Task statement: Once you have read the data below, print all of it exactly.

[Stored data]
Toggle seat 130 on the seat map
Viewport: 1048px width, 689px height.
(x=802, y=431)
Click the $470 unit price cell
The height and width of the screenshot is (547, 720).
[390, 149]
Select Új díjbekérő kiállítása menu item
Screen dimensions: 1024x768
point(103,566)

Response:
Toggle seat 130 on the seat map
Viewport: 1048px width, 689px height.
(x=802, y=431)
Click the $470 unit price cell
The height and width of the screenshot is (547, 720).
[390, 149]
Select Új díjbekérő kiállítása menu item
Screen dimensions: 1024x768
point(103,566)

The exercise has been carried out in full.